What is net migration and why should you monitor it?
In Homepal we have over 5000 key figures that can be combined in different ways. So it's not easy to distinguish exactly what everything means. Today we take a deep dive into net migration.
What is net migration?
Net migration shows the difference between the number of arrivals and departures during the specified period.
What does net migration show?
The key figure indicates whether there has been an increase or decrease in the number of tenants within a stock over a given period of time. It captures changes in the number of tenants by comparing the total number of tenants moving in with the total number of tenants moving out.
How should I interpret the key figure?
A positive net migration figure indicates an increase in the number of tenants, while a negative figure indicates a decrease. This is valuable for real estate companies as it provides insights into the demand for rental properties and market developments and helps to make informed decisions on real estate strategy and resource allocation.

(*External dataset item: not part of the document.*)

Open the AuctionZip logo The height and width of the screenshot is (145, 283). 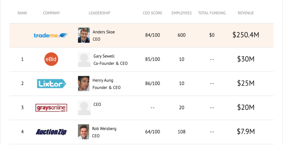click(x=51, y=132)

How is net migration calculated?
Number of signed contracts - Number of terminated contracts = Net
* Includes only those agreements where the start or end date falls within the specified time period.
Why is it important to monitor?
Monitoring the KPI is important for a real estate company for several reasons:
Market analysis: By monitoring net move-in, the real estate company can gain a better understanding of market trends and demand for housing in its area. A positive net move-in figure can indicate growing demand and opportunities for expansion or development of new properties.
Business strategy: The information on net migration can be valuable to the real estate company when designing their business strategy. It can help them decide whether they should invest in building more homes or whether they should focus on retaining existing tenants.
Resource allocation: Net migration provides insights into the need for maintenance and improvements to existing properties. An increase in occupancy may require more resources to manage and maintain the properties, while a decrease in occupancy may signal that some properties need to be upgraded or re-marketed.
Long-term planning: Net occupancy also provides information on long-term trends. If a real estate company sees a steady increase in net migration, it can be an indication of a stable and growing real estate portfolio.
In summary, the metric helps the real estate company to make informed decisions on market strategy, resource allocation and long-term planning. It provides an indication of whether the real estate portfolio is growing or declining and can be crucial to achieving profitable results and sustainable growth.